I stood and began pacing. “Wait a second. Fournier was accused of trying to steal the goldware, but that’s not true, is it? What was that?”
Blanche sighed, leaning back in her seat. “He was going to replace the goldware with silverware to expose us.”
“But why?”
“For the same reason I came to find that Hargrove spoiled several batches of tea with trace amounts of silver. If we were exposed, if the household staff witnessed something supernatural, it would call attention to us. We might even shift from the surprise and pain. And then, we would be forced into hiding. We would have to leave the comforts we’d secured for ourselves over the years.”
I pursed my lips. “I don’t understand. Were the servants catching on? Were …” I blinked. The mysterious woman in the hedge maze. Her brother. They had been meeting with Hargrove and Fournier. The woman herself had tried to gain access to Blanche’s room. “The apothecary shop owner …”

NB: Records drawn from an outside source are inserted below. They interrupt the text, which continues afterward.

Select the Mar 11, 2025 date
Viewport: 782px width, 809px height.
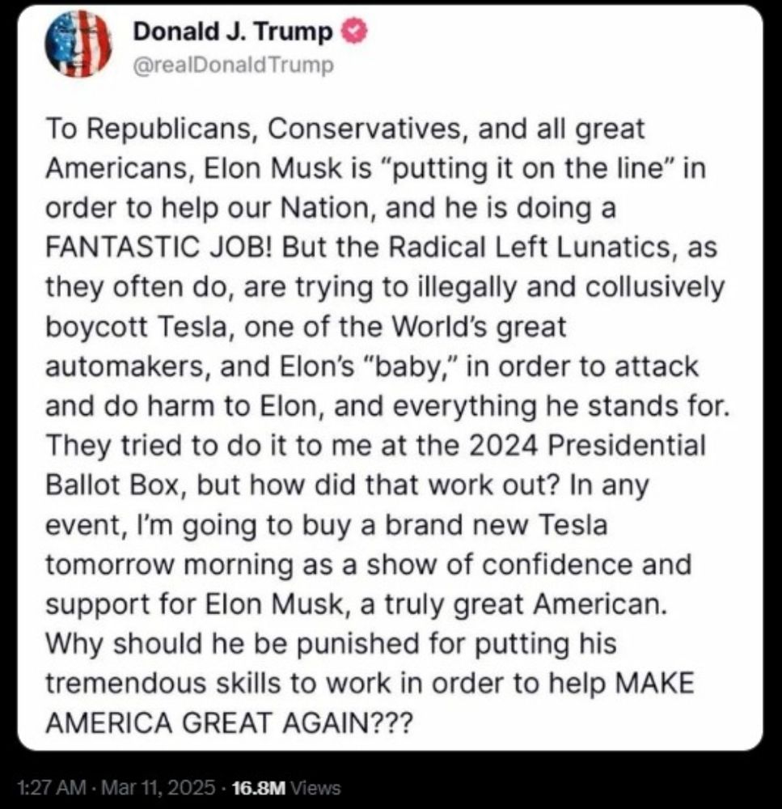159,787
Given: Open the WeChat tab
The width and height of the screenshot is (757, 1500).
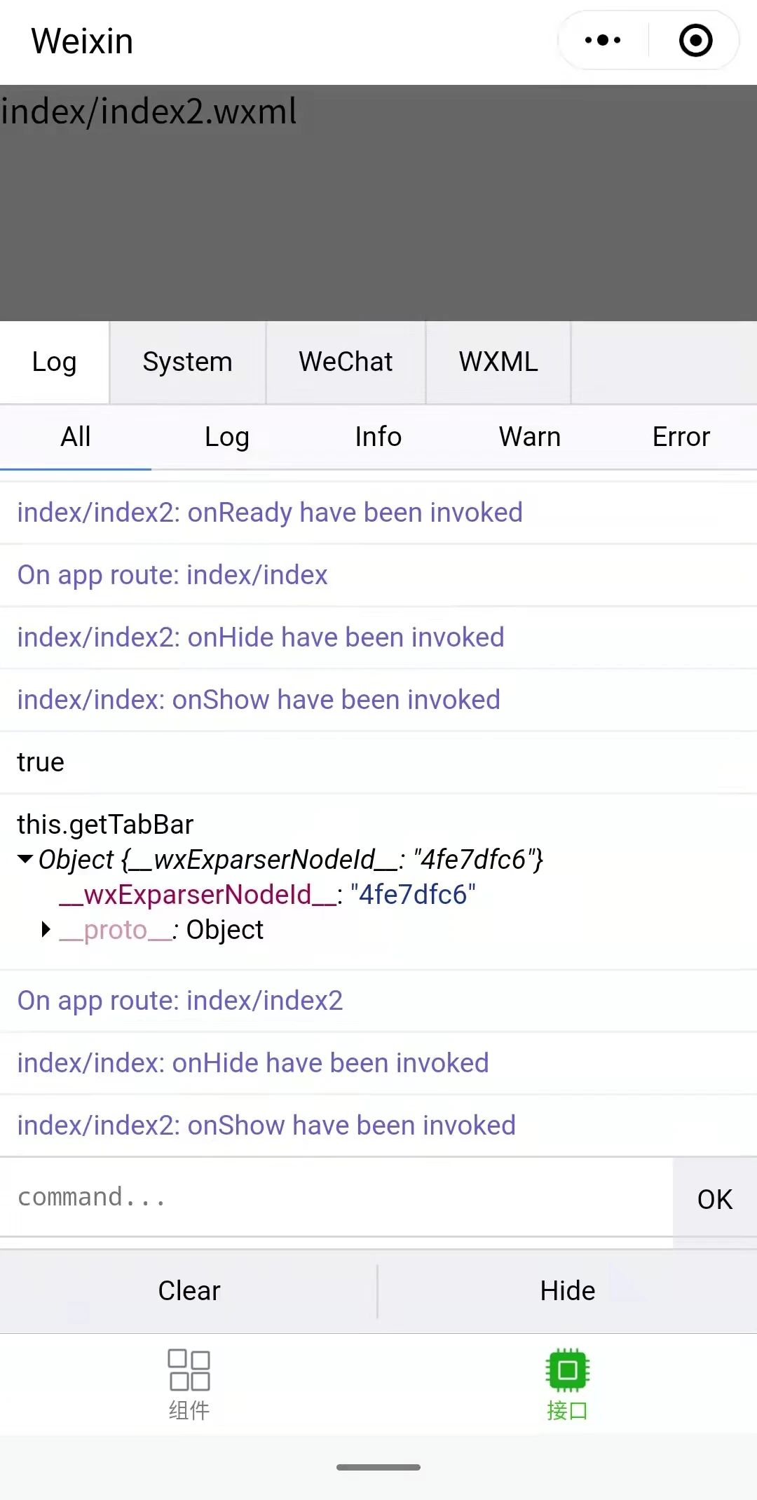Looking at the screenshot, I should (346, 363).
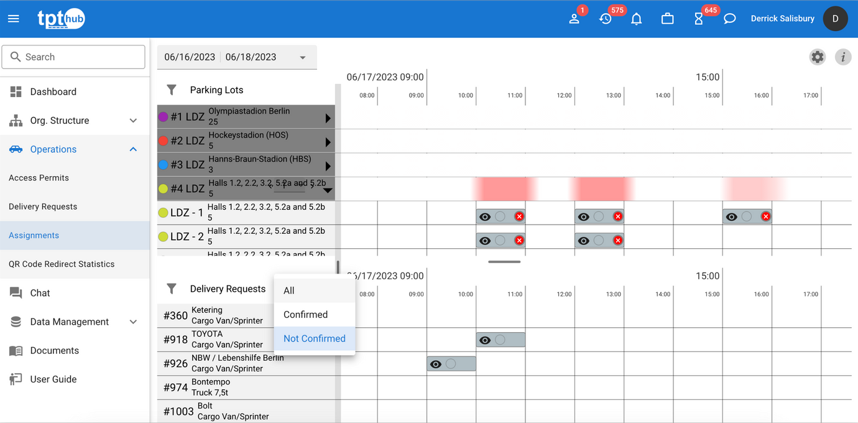Click the Parking Lots filter funnel icon
This screenshot has height=423, width=858.
coord(172,90)
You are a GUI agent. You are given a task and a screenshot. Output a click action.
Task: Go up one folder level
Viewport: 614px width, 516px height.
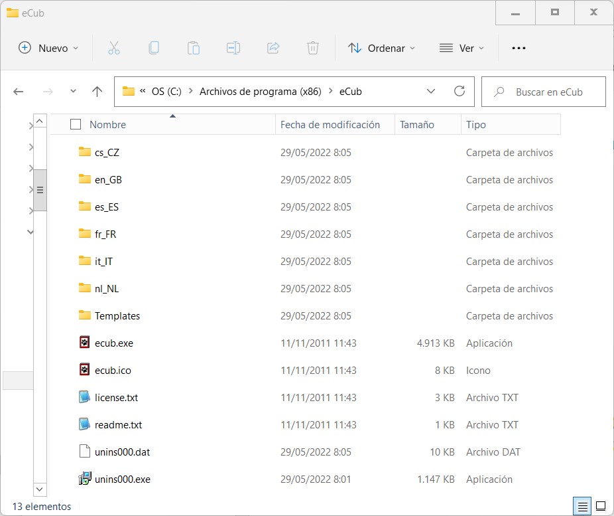pos(97,92)
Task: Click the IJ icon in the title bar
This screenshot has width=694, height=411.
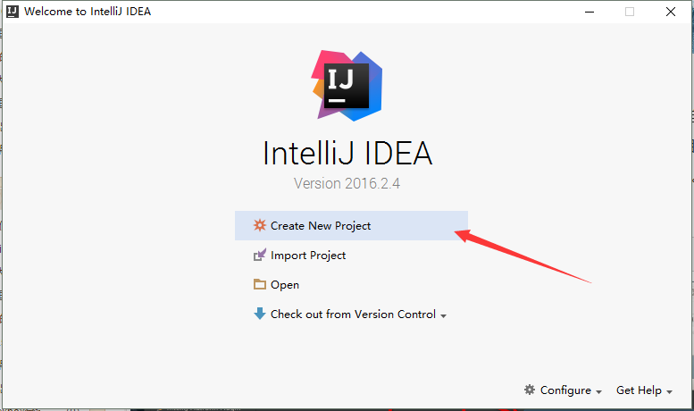Action: 13,12
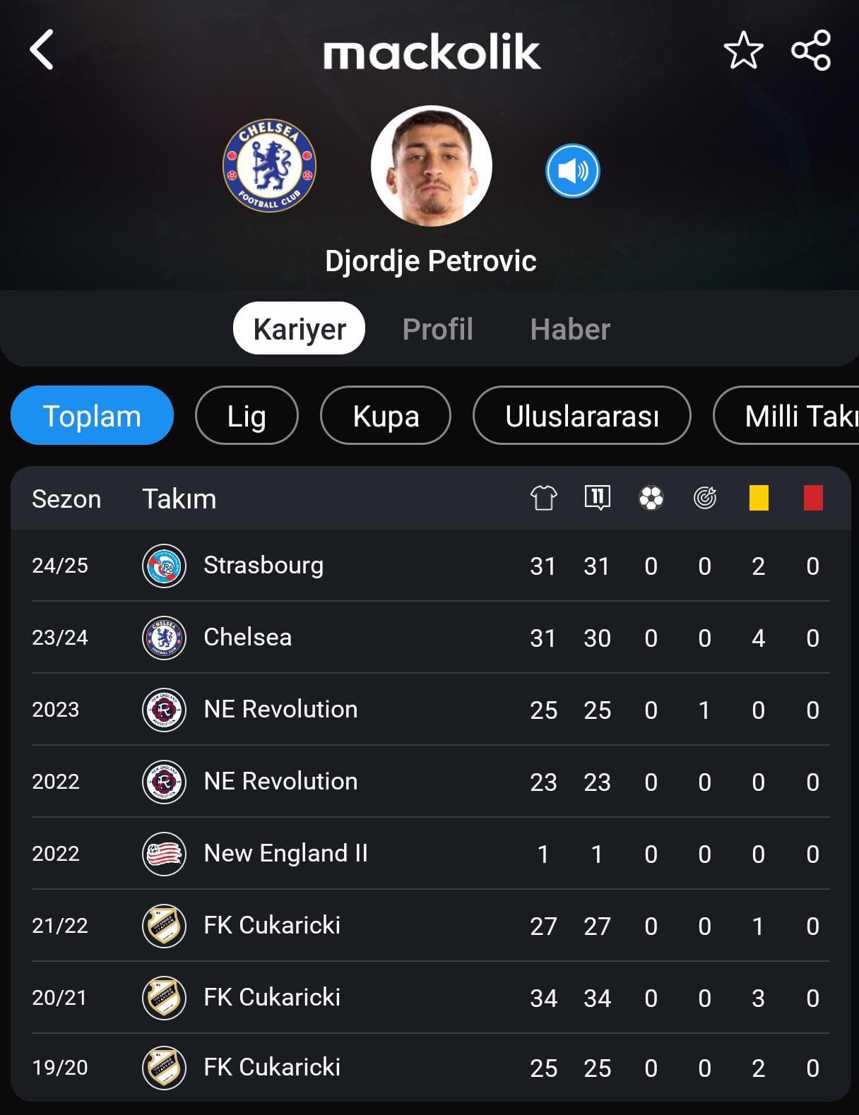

Blanche nodded sadly. “I don’t know who she was, or her brother. Red hair is often the mark of a witch. They were likely guardians of the lunar deities, and thought that we were getting too complacent in our lives when we were meant to suffer for our ancestor’s sin. They must have recruited Fournier and Hargrove to their cause.” I recalled the book I’d perused. The Children of Hecate, sworn to expose the enemies of the goddesses, for “death was too merciful for them.” The injections had allowed them to grow complacent, surrounding themselves with wealth and community, when they were meant to suffer as outcasts for eternity. If the witches were to learn more of the arcane arts from the goddesses, it was their duty to ensure the Montoni family was exposed and driven from their comfortable lives.
Blanche shrugged. “I don’t know how Montoni knew, but he killed them all: Hargrove, Fournier, the strangers. He’s a very angry man, angry at the curse, angry at the world.”
“But you’re not angry?”
“Me?” Blanche chuckled, although it held notes of bitterness. “Of course I’m angry. But I’m not homicidal. I wouldn’t harm anyone. At least not unless it was the full moon. I just … I just want to find a cure. I want to be rid of this curse. I pray to the goddesses all the time, begging their forgiveness, asking them to lift the curse.”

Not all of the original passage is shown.